Search the records for the string "Screenshot", then copy each line where it appears.

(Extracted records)
━━━━━━━━━━━━━━━━━━━━━━━━━━━━━━

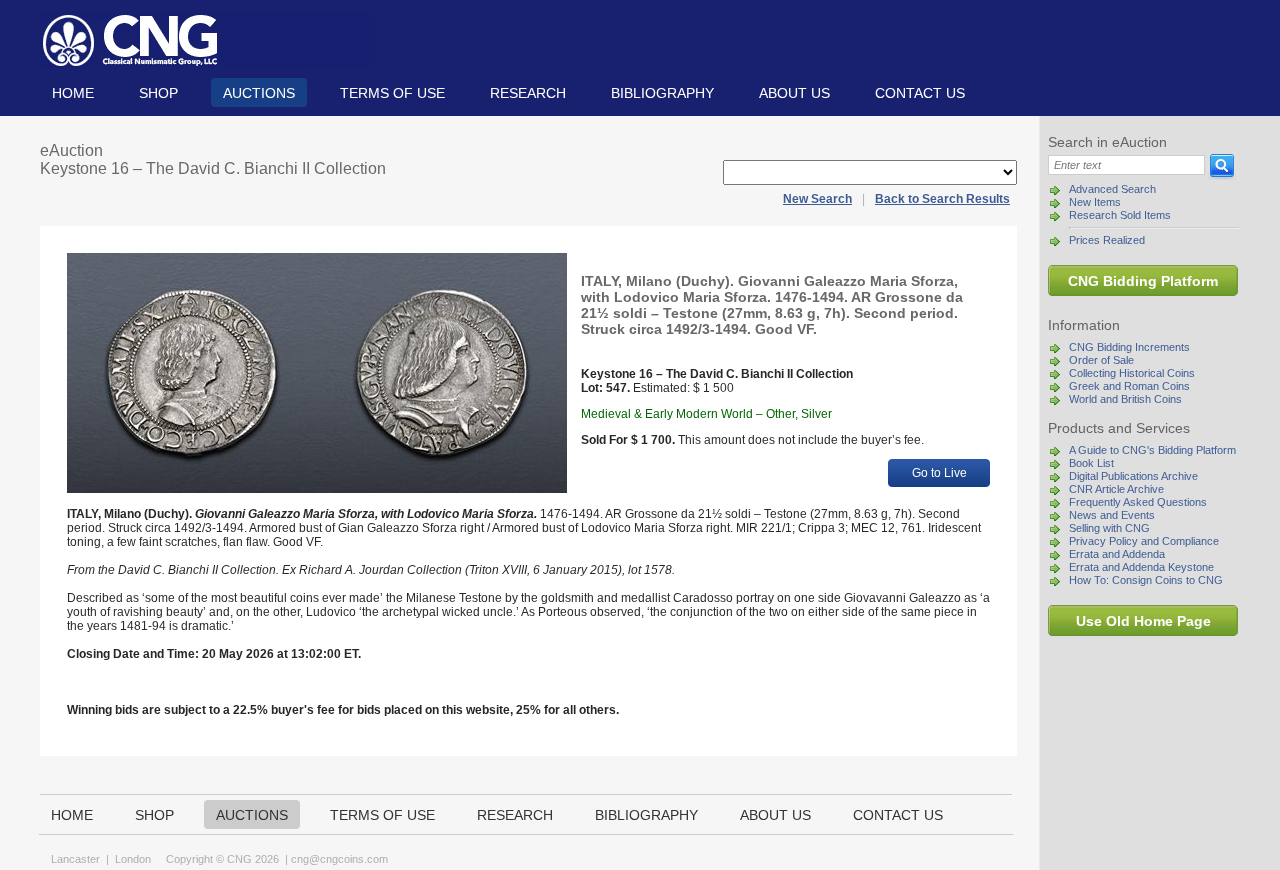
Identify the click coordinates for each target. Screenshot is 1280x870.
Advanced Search (1112, 189)
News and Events (1112, 515)
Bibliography (662, 93)
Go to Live (939, 473)
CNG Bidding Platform (1143, 281)
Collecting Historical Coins (1132, 373)
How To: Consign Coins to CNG (1146, 580)
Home (73, 93)
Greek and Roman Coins (1129, 386)
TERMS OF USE (392, 93)
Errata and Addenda (1117, 554)
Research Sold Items (1120, 215)
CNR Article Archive (1116, 489)
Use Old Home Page (1143, 621)
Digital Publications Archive (1133, 476)
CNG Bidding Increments (1129, 347)
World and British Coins (1125, 399)
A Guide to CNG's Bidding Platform (1152, 450)
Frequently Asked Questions (1138, 502)
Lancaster (75, 859)
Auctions (259, 93)
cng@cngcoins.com (339, 859)
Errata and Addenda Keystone (1141, 567)
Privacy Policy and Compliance (1144, 541)
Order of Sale (1101, 360)
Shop (158, 93)
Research (528, 93)
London (133, 859)
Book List (1091, 463)
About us (794, 93)
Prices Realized (1107, 240)
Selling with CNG (1109, 528)
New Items (1095, 202)
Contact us (920, 93)
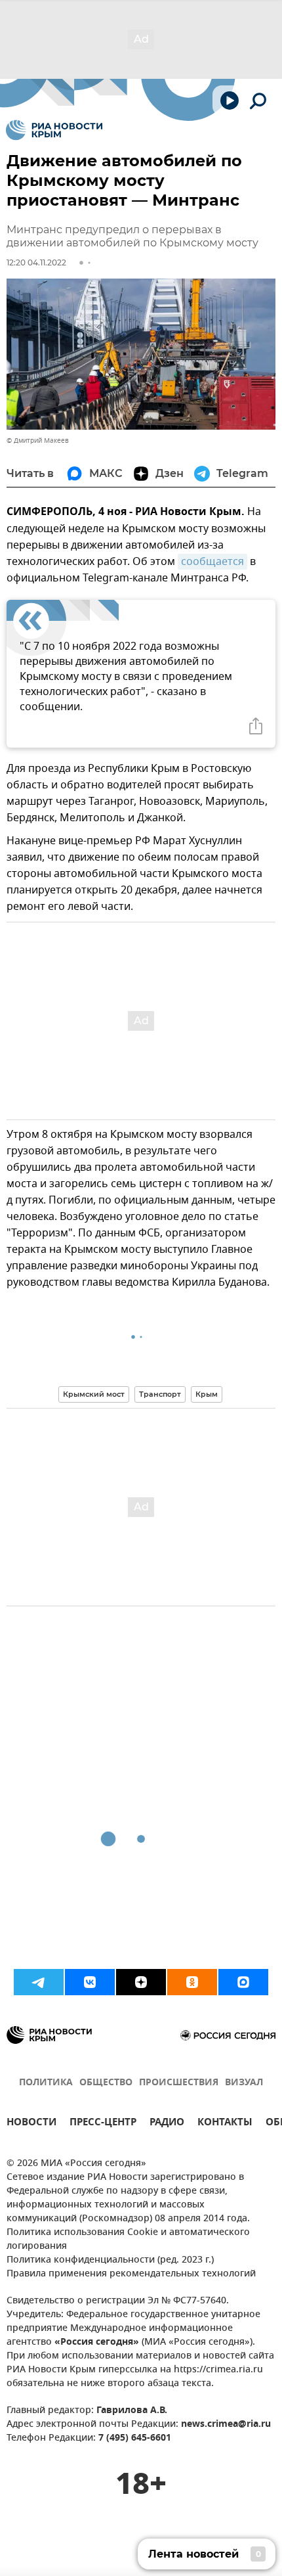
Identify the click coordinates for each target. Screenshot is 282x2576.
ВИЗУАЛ (244, 2082)
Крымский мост (94, 1394)
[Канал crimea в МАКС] (243, 1982)
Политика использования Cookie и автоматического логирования (128, 2239)
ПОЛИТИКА (46, 2082)
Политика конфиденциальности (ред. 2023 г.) (110, 2260)
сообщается (212, 562)
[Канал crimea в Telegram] (39, 1982)
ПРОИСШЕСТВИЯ (178, 2082)
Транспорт (160, 1394)
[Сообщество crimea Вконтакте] (90, 1982)
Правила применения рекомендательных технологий (131, 2274)
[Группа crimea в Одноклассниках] (192, 1982)
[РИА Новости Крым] (54, 130)
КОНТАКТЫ (224, 2123)
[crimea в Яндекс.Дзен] (141, 1982)
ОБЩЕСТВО (105, 2082)
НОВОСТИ (31, 2123)
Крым (206, 1394)
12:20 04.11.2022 (36, 262)
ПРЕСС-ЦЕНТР (103, 2123)
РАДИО (167, 2123)
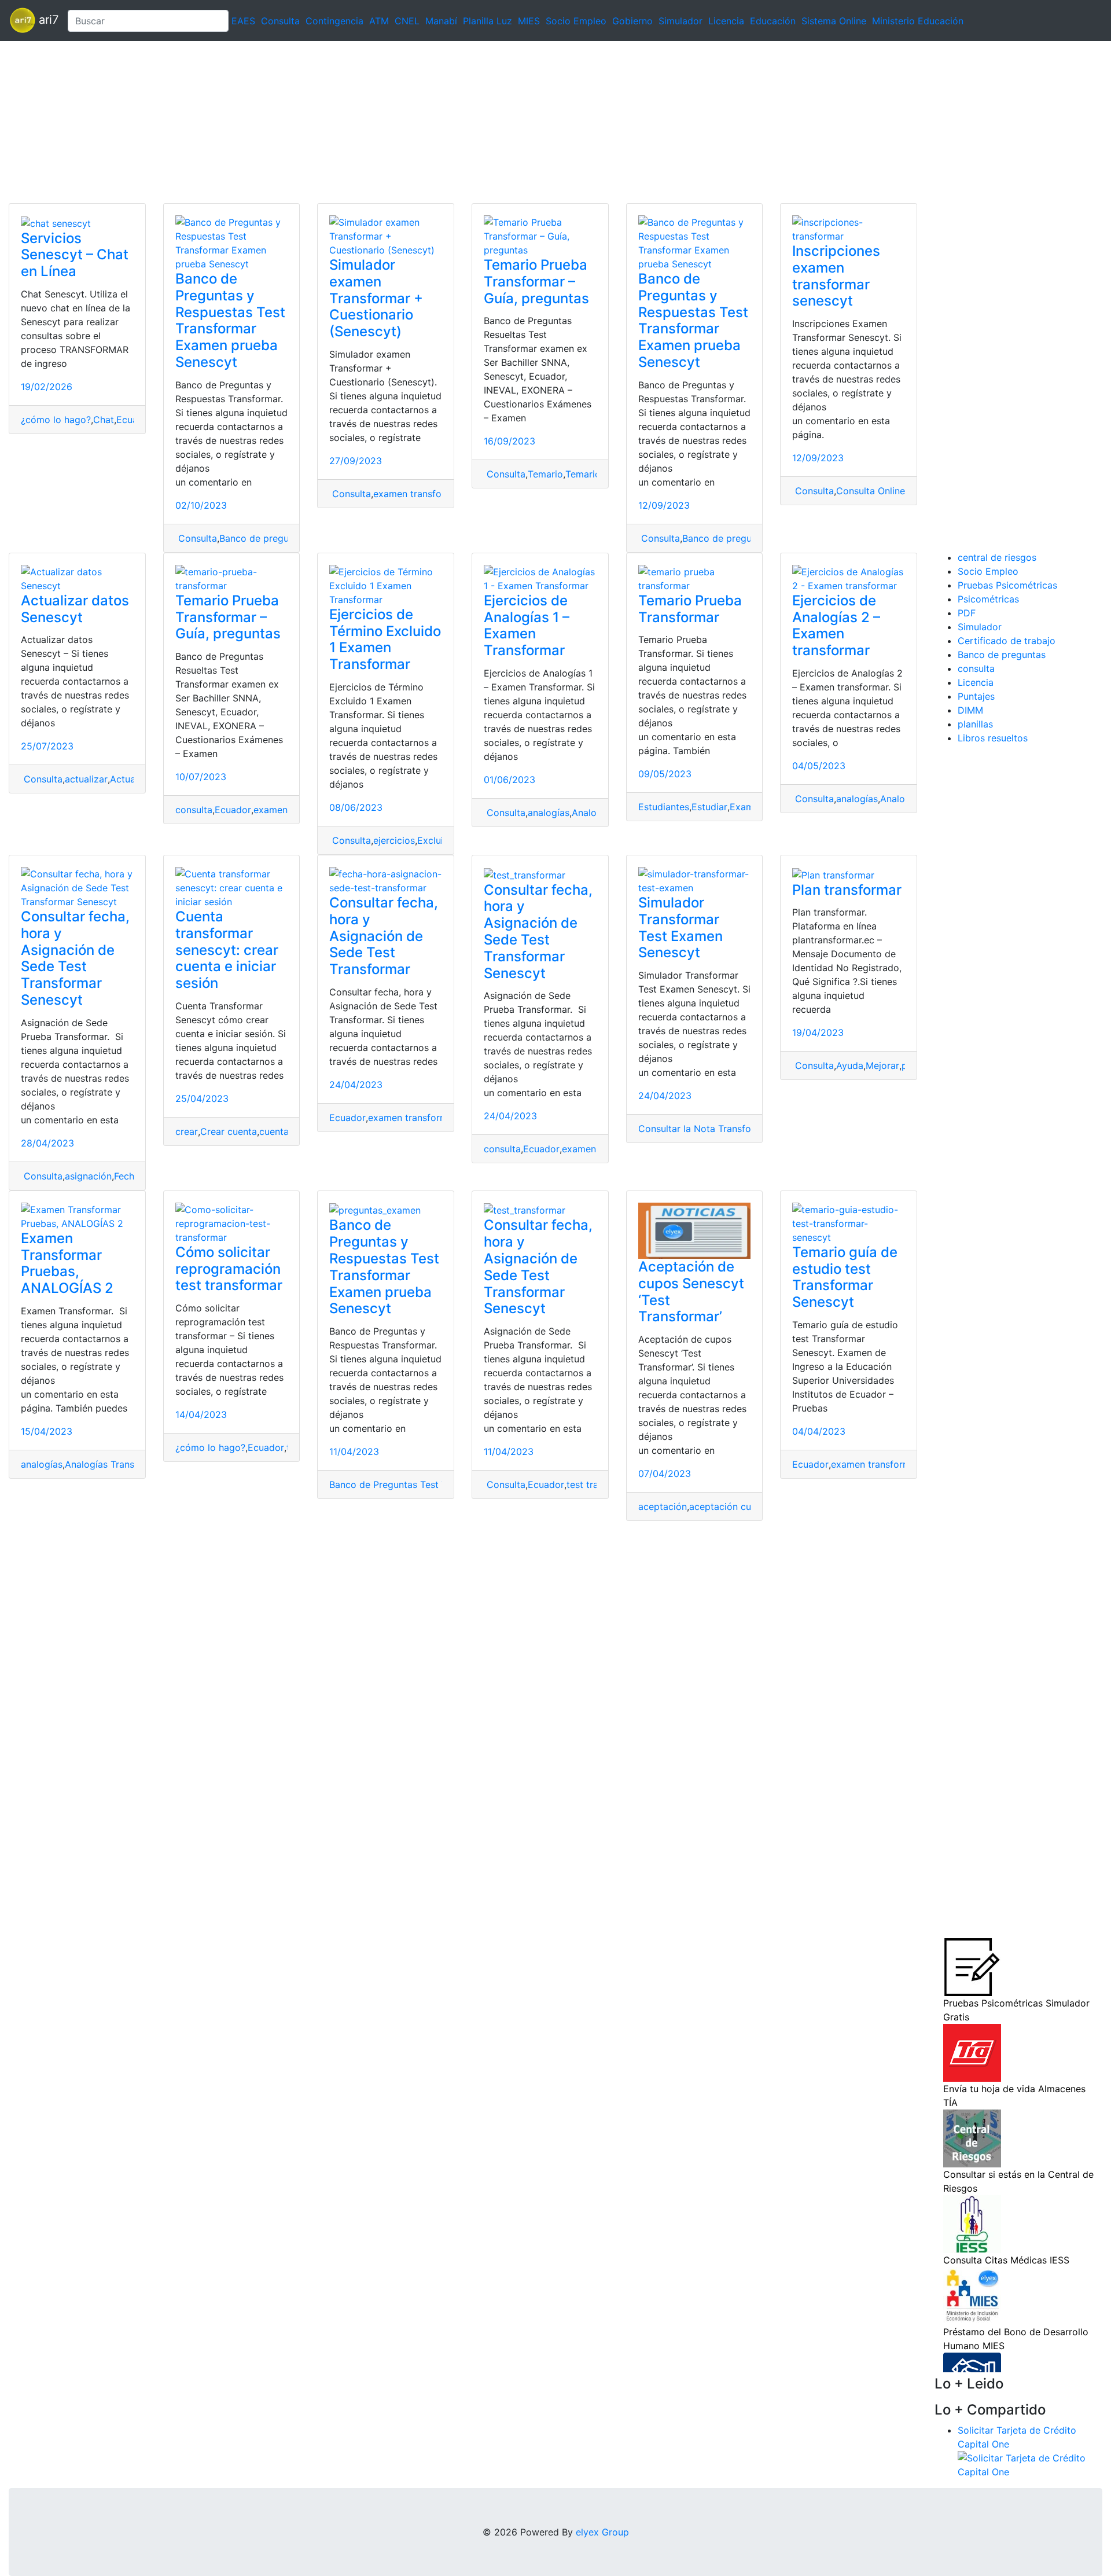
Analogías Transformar (114, 1464)
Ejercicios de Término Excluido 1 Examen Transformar (385, 639)
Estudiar (709, 807)
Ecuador (233, 809)
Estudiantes (663, 807)
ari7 (46, 20)
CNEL (407, 21)
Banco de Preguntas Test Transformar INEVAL (429, 1484)
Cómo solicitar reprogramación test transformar (228, 1269)
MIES (529, 21)
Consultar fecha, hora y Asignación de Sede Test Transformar (383, 936)
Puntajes (976, 696)
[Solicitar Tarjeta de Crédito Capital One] (1030, 2464)
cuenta (274, 1131)
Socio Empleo (576, 21)
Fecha (126, 1176)
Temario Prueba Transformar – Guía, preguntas (536, 281)
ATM (379, 21)
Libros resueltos (993, 738)
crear (186, 1131)
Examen (747, 807)
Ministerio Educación (917, 21)
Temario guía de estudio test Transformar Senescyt (844, 1277)
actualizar (86, 779)
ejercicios (394, 840)
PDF (967, 613)
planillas (975, 724)
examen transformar (417, 493)
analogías (548, 812)
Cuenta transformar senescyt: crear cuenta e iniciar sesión (226, 949)
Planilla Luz (487, 21)
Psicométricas (988, 599)
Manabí (441, 21)
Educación (773, 21)
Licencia (726, 21)
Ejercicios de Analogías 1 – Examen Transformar (526, 625)
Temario (545, 474)
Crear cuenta (228, 1131)
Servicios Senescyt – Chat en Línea (74, 255)
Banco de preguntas (263, 538)
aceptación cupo (726, 1506)
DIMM (970, 710)
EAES (243, 21)
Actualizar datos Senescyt (75, 609)
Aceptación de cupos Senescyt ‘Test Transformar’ (691, 1291)
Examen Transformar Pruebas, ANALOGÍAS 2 (67, 1263)
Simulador (680, 21)
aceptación (662, 1506)
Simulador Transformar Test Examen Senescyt (680, 927)
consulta (193, 809)
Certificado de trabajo (1006, 640)
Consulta (280, 21)
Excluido (436, 840)
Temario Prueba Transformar (690, 609)
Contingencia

━━━━━━━━━━━━━━━━━━━━━━━━━━━━━━

*Written reply*
Identify the click coordinates for each target. Screenshot is 1280x870.
Identify the click coordinates for each target. Screenshot is 282x2576.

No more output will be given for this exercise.